_Aim of the exercise_
Copy the lines below word for word, omitting the pictures.

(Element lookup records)
»»

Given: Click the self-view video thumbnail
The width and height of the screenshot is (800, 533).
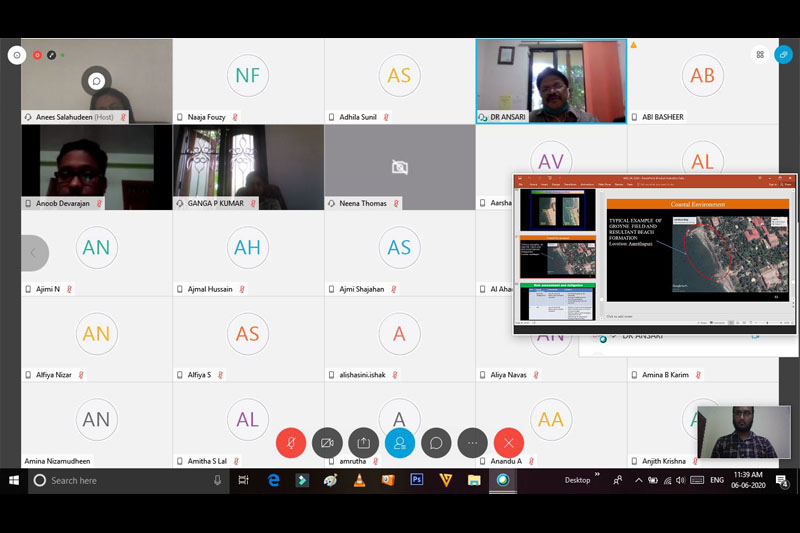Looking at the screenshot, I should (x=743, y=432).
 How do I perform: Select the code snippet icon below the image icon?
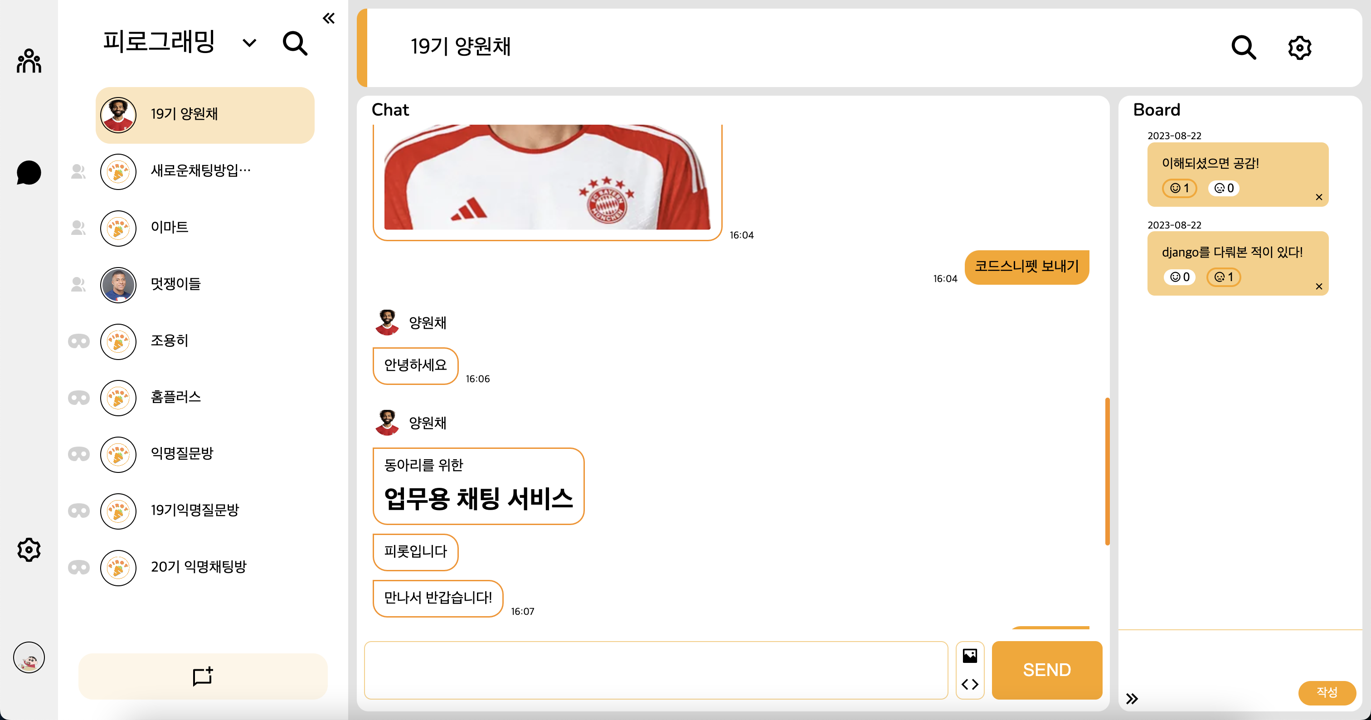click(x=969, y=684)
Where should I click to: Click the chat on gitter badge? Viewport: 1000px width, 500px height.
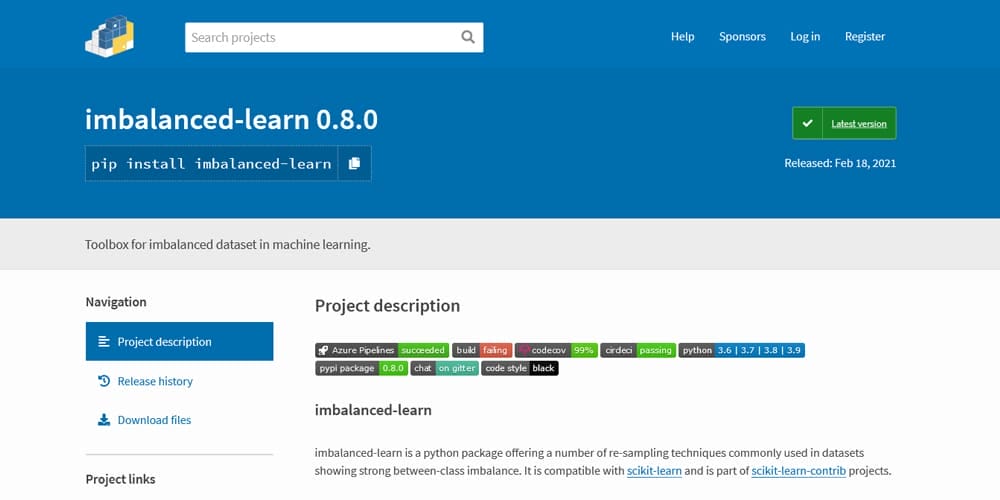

««

_Complete answer_
Given: Click the self-view video thumbnail
The width and height of the screenshot is (800, 533).
Looking at the screenshot, I should (x=743, y=432).
 How do I perform: Select the code snippet icon below the image icon?
click(x=969, y=684)
Where should I click to: Click the chat on gitter badge? Viewport: 1000px width, 500px height.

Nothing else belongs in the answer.